Le cheval de Sacha galopait, s’il avait de la chance il gagnerait…
Souvent les phrases n’avaient pas de fin, elles n’étaient qu’un murmure dansant dans mes oreilles, dans mes membres, un frisson qui existait quelque part, loin sous les remarques ininterrompues du commentateur. C’étaient ces dernières surtout que j’écoutais, sur le qui-vive. Je me les répétais pour essayer de comprendre ce qui se passait hors de ma vue : « Querelle de Brest a l’avantage sur Harcamone encore un tour de piste à parcourir… » Il ne s’agissait pas de rater le moment où les chevaux reparaîtraient dans mon champ de vision.
La file émergea finalement dans le tournant à une vitesse surprenante. Je clignai nerveusement des yeux, tâchant de retrouver ma casaque bleue. Mon regard courait avec les chevaux, comme engagé dans la course. Il passa une haie, se faufila vers l’avant. La dernière ligne droite approchait.
- Harcamone qui a plongé à l'intérieur accélère maintenant botte-à-botte avec Querelle de Brest qui se défend bien et essaye de conserver sa place et… une chute de Symphonie de Borée ! …

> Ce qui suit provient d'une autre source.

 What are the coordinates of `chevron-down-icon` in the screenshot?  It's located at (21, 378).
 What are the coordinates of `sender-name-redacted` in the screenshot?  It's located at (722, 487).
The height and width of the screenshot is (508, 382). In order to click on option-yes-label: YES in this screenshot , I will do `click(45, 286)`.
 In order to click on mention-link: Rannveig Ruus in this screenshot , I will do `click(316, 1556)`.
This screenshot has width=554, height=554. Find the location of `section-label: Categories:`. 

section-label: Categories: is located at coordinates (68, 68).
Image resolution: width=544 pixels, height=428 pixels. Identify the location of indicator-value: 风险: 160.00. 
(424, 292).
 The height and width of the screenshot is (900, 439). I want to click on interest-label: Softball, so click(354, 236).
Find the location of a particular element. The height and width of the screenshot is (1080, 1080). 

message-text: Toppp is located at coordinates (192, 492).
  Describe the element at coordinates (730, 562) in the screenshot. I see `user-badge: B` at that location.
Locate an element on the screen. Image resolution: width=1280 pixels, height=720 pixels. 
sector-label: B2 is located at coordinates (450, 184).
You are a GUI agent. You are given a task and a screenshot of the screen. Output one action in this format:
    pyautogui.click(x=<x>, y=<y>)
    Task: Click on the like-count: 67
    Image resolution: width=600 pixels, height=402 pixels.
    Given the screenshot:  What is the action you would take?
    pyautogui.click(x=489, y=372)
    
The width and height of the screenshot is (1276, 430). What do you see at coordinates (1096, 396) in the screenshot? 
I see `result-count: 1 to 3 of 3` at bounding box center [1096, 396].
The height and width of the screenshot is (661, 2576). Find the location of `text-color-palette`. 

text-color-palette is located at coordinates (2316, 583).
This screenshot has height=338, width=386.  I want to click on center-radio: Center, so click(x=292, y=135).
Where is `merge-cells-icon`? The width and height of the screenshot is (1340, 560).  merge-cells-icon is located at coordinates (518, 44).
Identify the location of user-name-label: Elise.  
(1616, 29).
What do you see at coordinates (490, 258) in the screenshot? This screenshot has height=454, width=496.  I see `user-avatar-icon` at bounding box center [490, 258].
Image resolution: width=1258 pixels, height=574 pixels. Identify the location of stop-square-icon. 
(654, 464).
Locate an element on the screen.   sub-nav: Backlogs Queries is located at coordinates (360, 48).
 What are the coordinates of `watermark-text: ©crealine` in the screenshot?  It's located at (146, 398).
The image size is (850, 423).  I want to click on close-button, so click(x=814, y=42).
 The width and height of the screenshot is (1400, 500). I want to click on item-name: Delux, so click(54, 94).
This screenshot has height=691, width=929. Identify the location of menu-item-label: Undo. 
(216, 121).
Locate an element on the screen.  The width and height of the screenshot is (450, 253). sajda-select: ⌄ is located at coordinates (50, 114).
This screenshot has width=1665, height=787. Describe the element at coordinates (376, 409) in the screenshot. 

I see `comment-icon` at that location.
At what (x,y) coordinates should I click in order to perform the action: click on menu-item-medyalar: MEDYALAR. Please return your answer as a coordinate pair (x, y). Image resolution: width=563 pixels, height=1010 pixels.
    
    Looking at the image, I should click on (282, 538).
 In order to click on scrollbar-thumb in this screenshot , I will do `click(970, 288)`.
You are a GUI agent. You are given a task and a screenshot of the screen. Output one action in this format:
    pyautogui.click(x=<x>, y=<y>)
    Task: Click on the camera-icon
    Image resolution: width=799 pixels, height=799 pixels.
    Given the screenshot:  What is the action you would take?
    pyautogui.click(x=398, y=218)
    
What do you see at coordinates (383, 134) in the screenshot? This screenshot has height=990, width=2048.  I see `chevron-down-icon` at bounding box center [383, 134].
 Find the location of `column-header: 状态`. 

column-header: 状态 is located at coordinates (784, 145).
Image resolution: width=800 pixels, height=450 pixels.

À l’instant même, je reconnus le cheval que je cherchais. Un vertige me fit tourner la tête, presque aussi puissant que si j’avais moi-même été le jockey. La scène avait été pour le moins impressionnante. Je ne savais pas exactement ce qui s’était passé, sans doute le cheval avait-il dérapé sur la pelouse trempée. Il avait courageusement rassemblé ses forces pour passer le dernier obstacle et, à la réception, ses membres s'étaient effondrés sous le poids de son corps, il avait roulé sur son encolure, éjecté son cavalier et il battait à présent l'air de ses jambes pour tenter de se relever, désespéré, tandis que la course se terminait sans lui.